IANUS
für Orchester und obligates Klavier (1996/99-00)

Der altrömische Gott IANUS - der Doppelsichtige - ist mythisches Symbol des Übergangs. Er steht sowohl für den Jahreswechsel, als auch für markante Punkte in einer Landschaft / Architektur. Sein Gesicht fand sich auf Türschwellen und Triumphbögen, stets in beide Richtungen blickend - den Ankommenden begrüßend, den Gehenden verabschiedend. Aber er ist auch rätselhaft, sein Geheimnis unergründlich. Das einem zugewandte Gesicht verbirgt stets ein anderes, nicht verständliches; dadurch erhält er nicht nur eine seltsam geheimnisumwitterte Aura, sondern wirkt auch seltsam bedrohlich. In ihm aufgehoben sind (im doppelten (sic!) Wortsinn) Zukunft-Vergangenheit, Ankunft-Abschied, Nähe-Ferne. Er steht somit auch für den unfaßbar-flüchtigen Zustand, den wir "Gegenwart" nennen.

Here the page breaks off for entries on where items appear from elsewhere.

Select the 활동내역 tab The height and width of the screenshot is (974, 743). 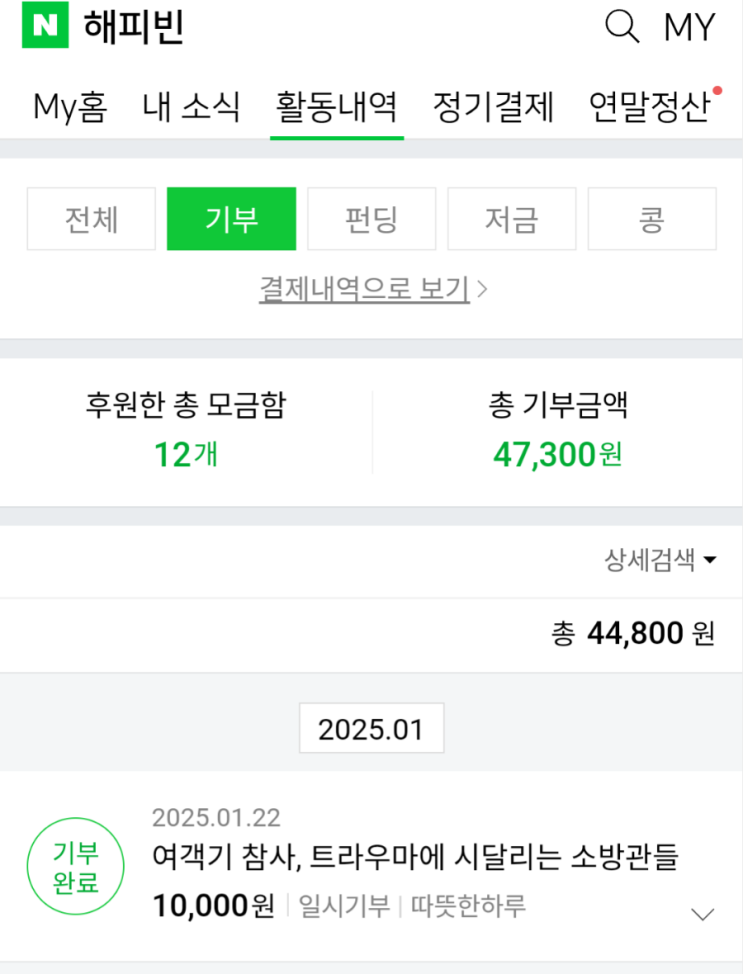336,107
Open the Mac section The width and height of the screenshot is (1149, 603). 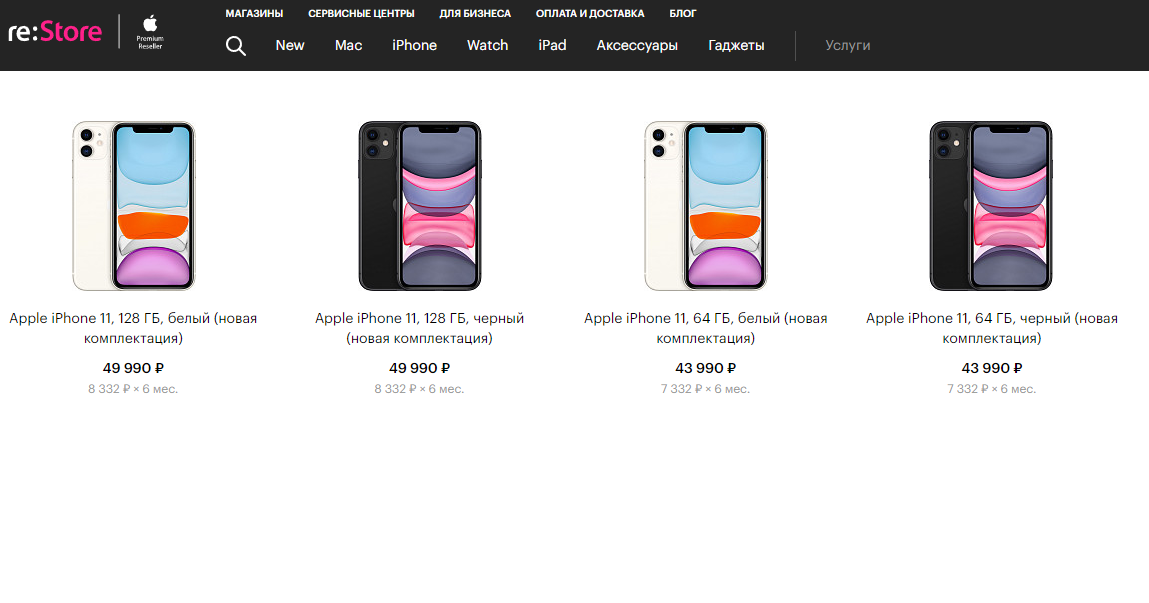(x=348, y=46)
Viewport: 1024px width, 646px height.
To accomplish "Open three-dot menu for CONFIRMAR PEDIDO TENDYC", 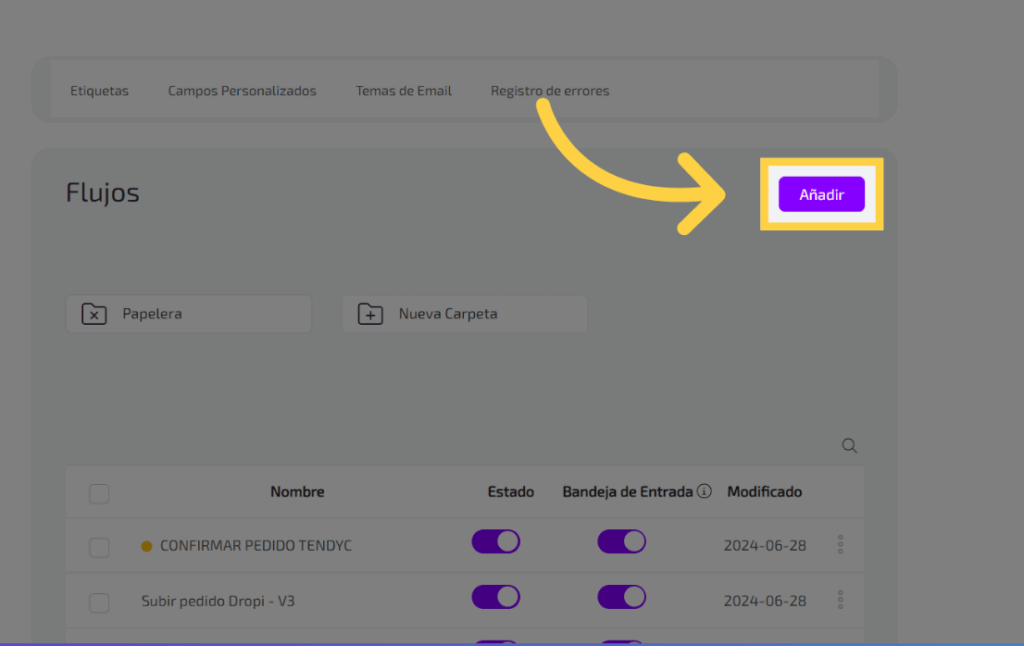I will (840, 544).
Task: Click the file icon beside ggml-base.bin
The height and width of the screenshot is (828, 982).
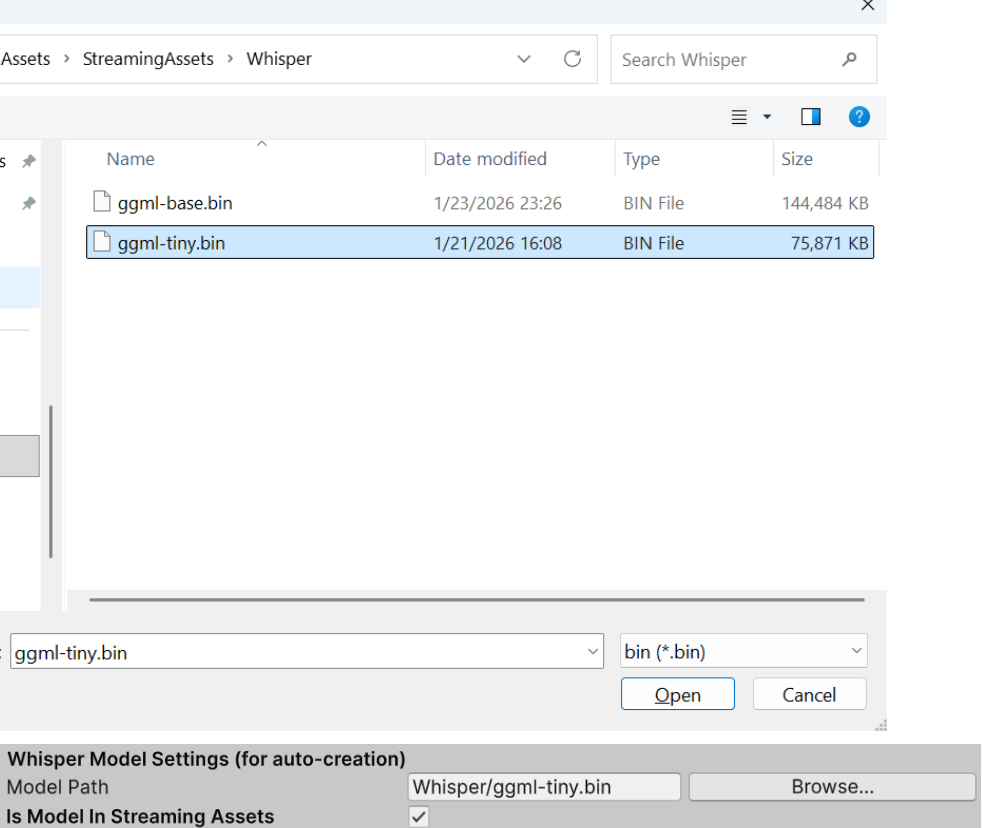Action: (101, 201)
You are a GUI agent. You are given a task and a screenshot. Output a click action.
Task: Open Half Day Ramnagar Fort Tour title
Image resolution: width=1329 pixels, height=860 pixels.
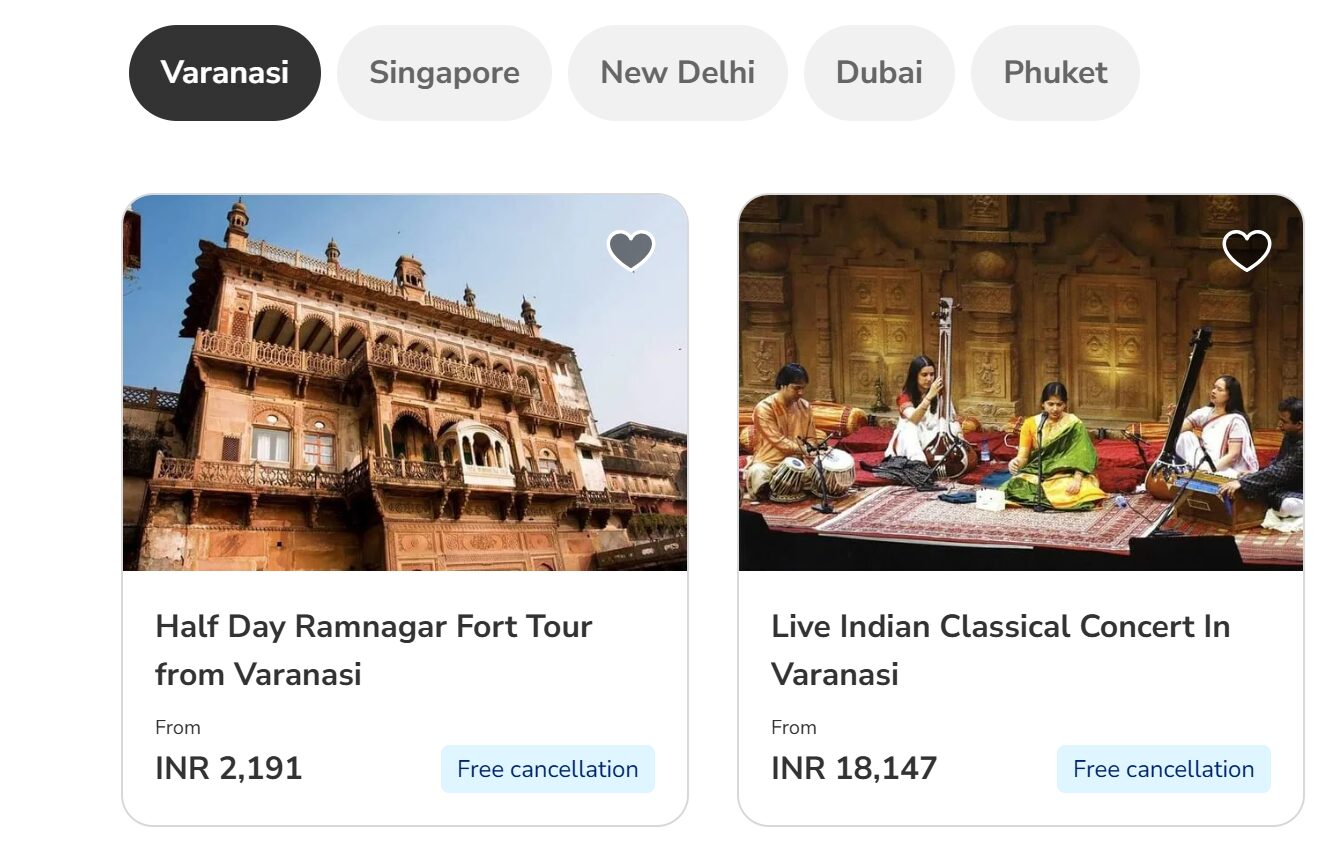(373, 650)
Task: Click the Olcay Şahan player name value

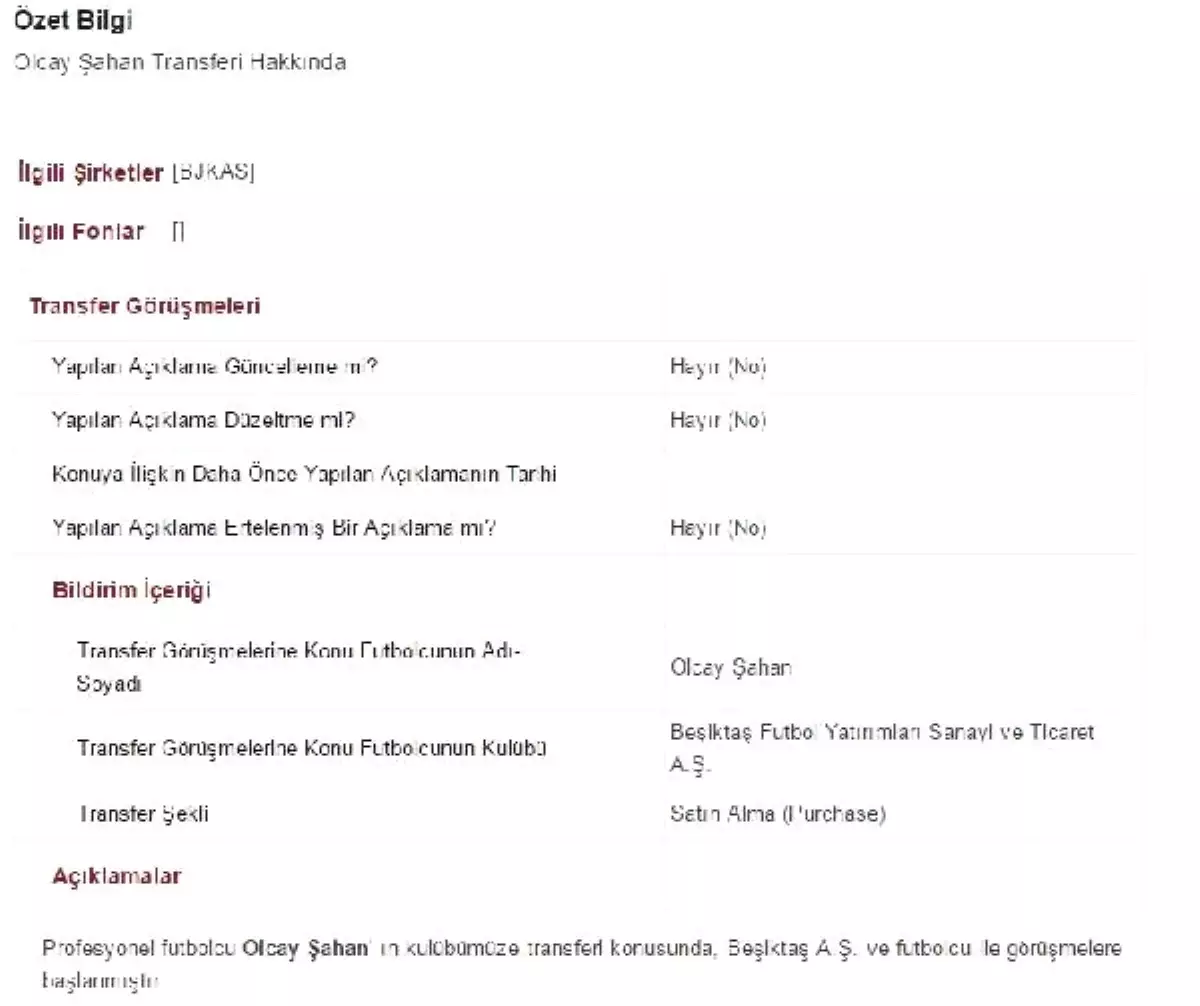Action: tap(731, 667)
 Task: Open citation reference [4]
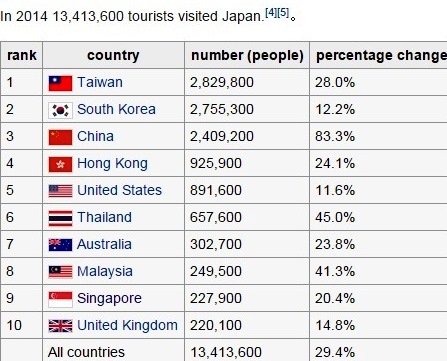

IANUS, der dem "Wendemonat" Januar zugeordnete Gott, wird in diesem Werk Sinnbild für den musikalischen Blick nach vorn und zurück, und, da es immer die gleiche Person ist, die den Blick schweifen läßt, auch zur Metapher für die Gleichzeitigkeit der diametral entgegengesetzten Blickrichtungen; kompositorisch gesprochen steht dies für die Erfindung musikalischer Objekte, in denen vergangene und zukünftige "Welten" nicht nur analytisch wiederzufinden sind, sondern in denen - im besten Fall - auch der dialektische Umschlag zu etwas Klingend-Neuem gelingt.-

B E S E T Z U N G: 3 (3. auch Pic), 3, 3 (3. auch Bass-), 3 (3. auch Contra-); 4, 3, 3, 1, 2Hrf, 6 Schlagz., 1 (obligates Solo)Klav., 12,10,8,8,5 (mindestens)

Partitur-Ausschnitt aus: IANUS, Satz III (Viertel 147)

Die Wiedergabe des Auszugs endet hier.